Mais une partie de ces intermédiaires aurait tout simplement disparu avec les fonds. D'autres auraient pris la fuite à l'étranger. Les autorités iraniennes ont ouvert 59 procédures judiciaires, procédé à plusieurs arrestations et demandé l'émission de 15 mandats d'arrêt internationaux par l'intermédiaire d'Interpol.
L'affaire alimente les critiques jusque dans les milieux économiques iraniens. Beaucoup s'interrogent sur les raisons qui ont conduit les autorités à confier des milliards de dollars à des intermédiaires privés sans véritable contrôle. Pour Iran International, ce mécanisme, conçu pour contourner les sanctions occidentales, est aujourd'hui devenu l'une des principales failles du régime.

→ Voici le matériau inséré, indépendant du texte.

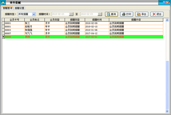Click the 会员姓名 column header
The width and height of the screenshot is (171, 115).
click(35, 20)
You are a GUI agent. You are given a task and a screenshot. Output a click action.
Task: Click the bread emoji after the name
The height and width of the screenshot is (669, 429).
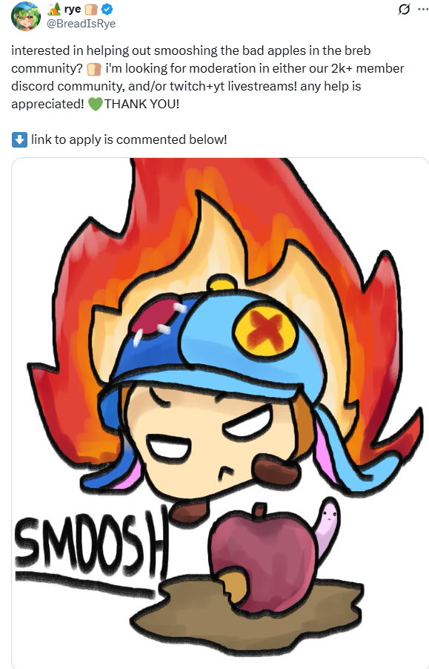click(91, 10)
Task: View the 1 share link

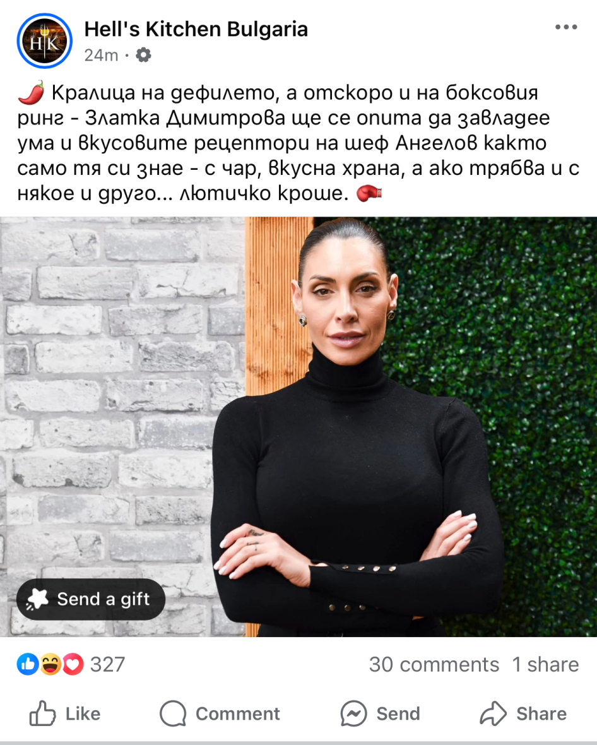Action: click(546, 664)

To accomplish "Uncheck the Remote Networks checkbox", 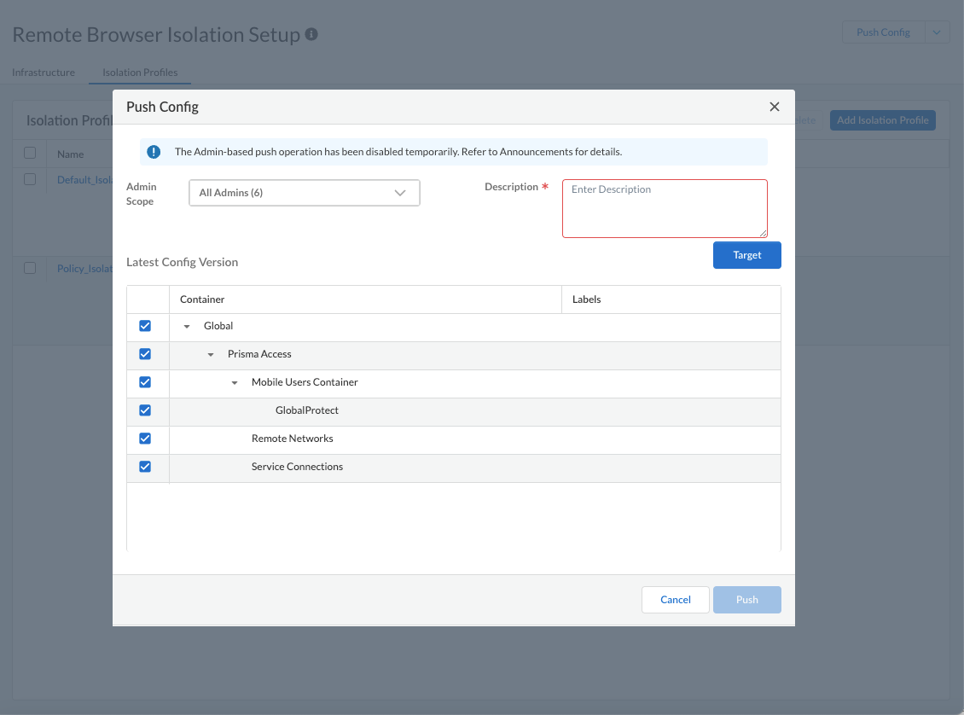I will (145, 439).
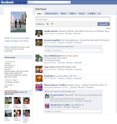Image resolution: width=117 pixels, height=124 pixels.
Task: Click the search magnifier icon
Action: click(x=69, y=2)
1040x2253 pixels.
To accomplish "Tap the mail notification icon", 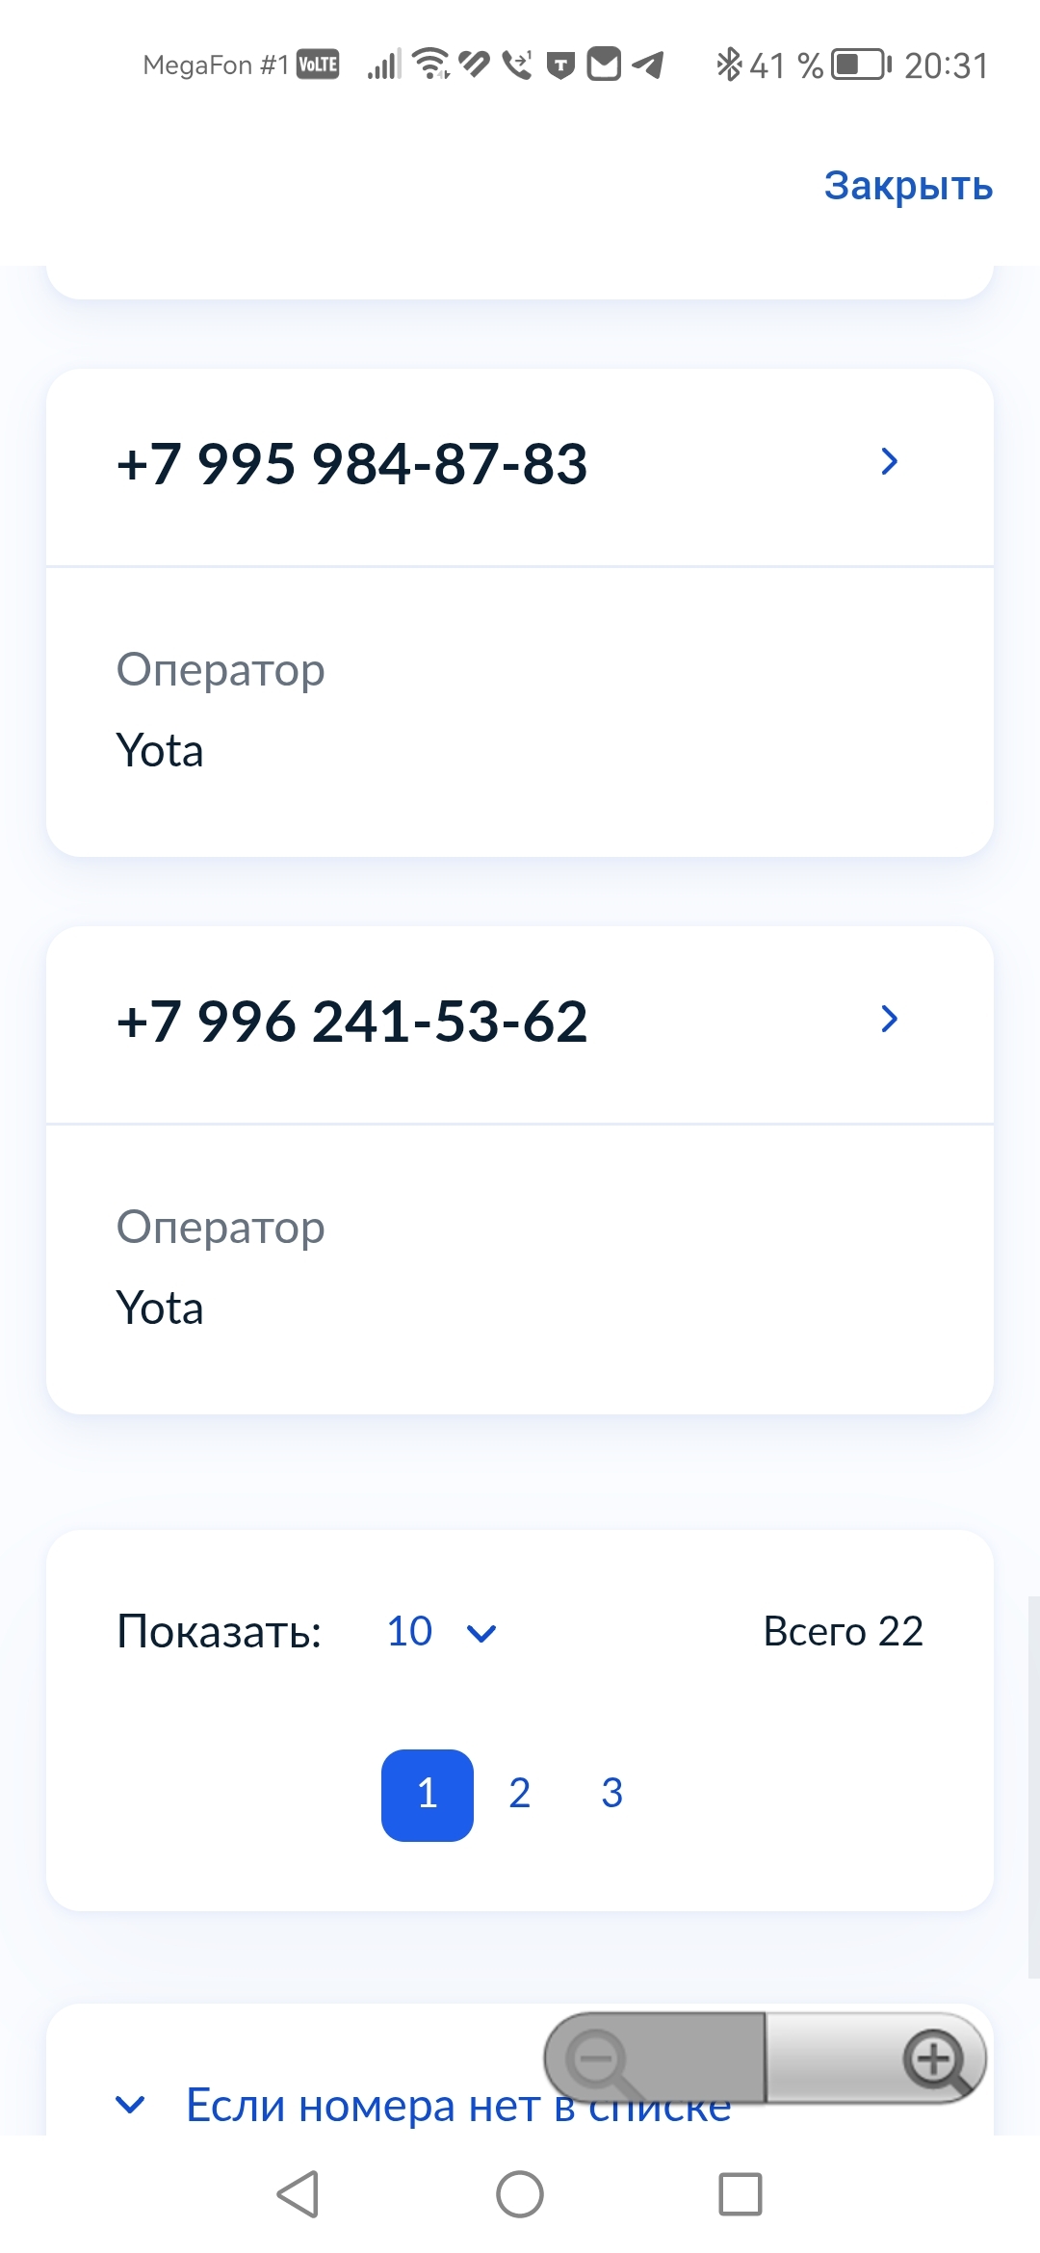I will [x=604, y=65].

Au-delà du scandale, cette affaire pourrait avoir des conséquences stratégiques. Les revenus tirés des exportations pétrolières constituent l'une des principales sources de financement de la République islamique. Toute perte de ces recettes réduit les marges de manœuvre du régime pour financer son programme nucléaire, développer ses capacités militaires ou soutenir ses alliés régionaux, notamment le Hezbollah au Liban, les Houthis au Yémen et les milices pro-iraniennes en Irak. Elle révèke aussi la vulnérabilité des réseaux clandestins sur lesquels Téhéran s'appuie depuis des années pour contourner les sanctions internationales, au moment où la pression économique sur le régime continue de peser.